- **Extract to read**:
Written by Chris Lambrinides

CHAPTER 2 - BEST PRACTICES

This chapter contains what I consider best practices. Stay true to these principles, and you will increase your business’s chance of success.

Keep these in mind, and use them as a rule of thumb. If you do, all the techniques and methods we talk about will come together much better. Following them will make your life a lot easier and your business a lot more enjoyable, maybe even fun.

 

Your Database

I don’t care what you use. Use anything, just use it consistently. Good customer relationship management (CRM) software will help you keep track of all prospective and actual clients. It should be able to store all the important information you need on a client: name, address, contact details. It should also have a calendar and scheduling function built in. When you’re first getting started, you can get away with something free and bare bones just to get going. But as you start to get larger or if you plan to be large, you are going to need a more robust software solution. It should be able to tell you which of the three follow- ing categories everyone in your database is currently in:

■ Active customer—Has a job scheduled at some point in the future
■ Prospective—Has called in for an estimate but never booked an appointment
Inactive—Has had an appointment in the past but has nothing on the schedule now

A good CRM will also be able to help you with your marketing activities. It should store and report information that you enter. Some examples of key information you want to collect are the following:

■ Contact details—Name, address, phone number, and e-mail
■ Job site overview—Appointment times, window counts, technicians on-site
■ Job site details—Customer preferences, likes, and dislikes
■ Source—How did this customer find you? What marketing method finally spurred them to contact you?
■ Remarketing—What got that existing customer in your database to call you again to book another job?

A customer may have originally gotten into your system by seeing a newspaper ad. But they may have come back for a second appointment months later after they received a postcard. It’s key that you differentiate between these two things. Ask, “Was it the newspaper ad or the postcard that caused you to call us back again?

Make it a habit to keep detailed pricing records. How many windows do they have, what type are they, and what did you or would you charge for them? Also, keep track of who was on-site, who did the estimate, and how long the job took—specifically, how many man-hours Go the extra mile and keep track of pricing details for services you haven’t performed—things that the customer didn’t even ask about.

We always made it a point to keep track of pricing for a variety of services. For example, if we were there just to clean the windows, we would also take note of what it would cost to clean their roof and wash their house and deck. Even notes and details on cleaning their gutters inside and out were worth recording.

All this data would get stored in our computer system. It allowed us to market other services to them in the future. We could give them quotes on what it would cost because we already had the data in our system.

Tip: Keep track of their dog’s name. It’s always impressive when you show up a year later and remember Fido.

- **Stored data**:
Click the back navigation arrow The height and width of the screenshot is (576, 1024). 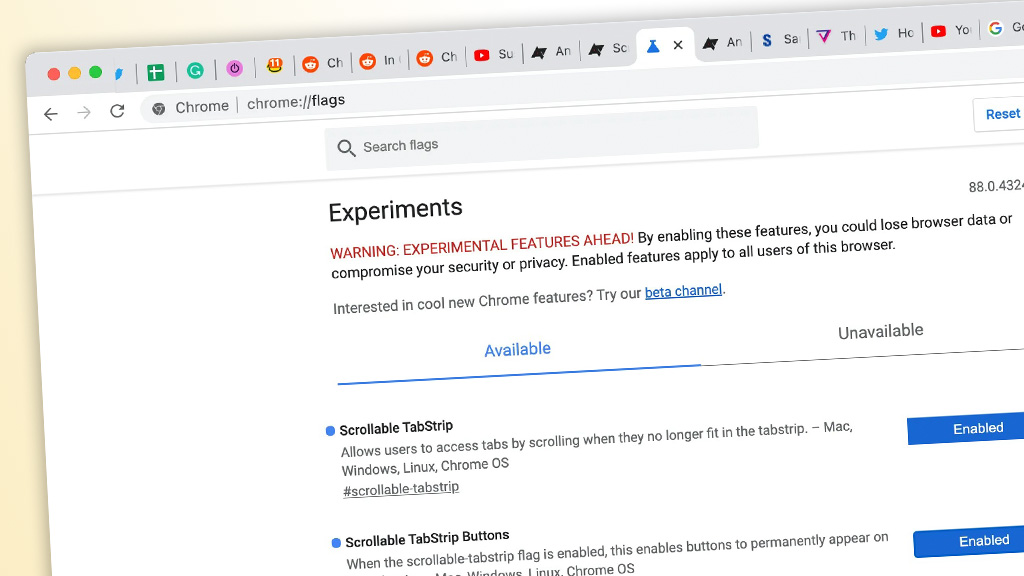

- **Tasks for this exercise**:
[1] Copy the best-practices chapter from the words "All this data" through the words "and remember Fido.", swapping "data" for "information" each time it appears.
[2] According to the best-practices chapter, which three categories should CRM software be able to place everyone in the database into?

- **Responses per task**:
[1]
All this information would get stored in our computer system. It allowed us to market other services to them in the future. We could give them quotes on what it would cost because we already had the information in our system.

Tip: Keep track of their dog’s name. It’s always impressive when you show up a year later and remember Fido.

[2] Active customer, prospective, and inactive.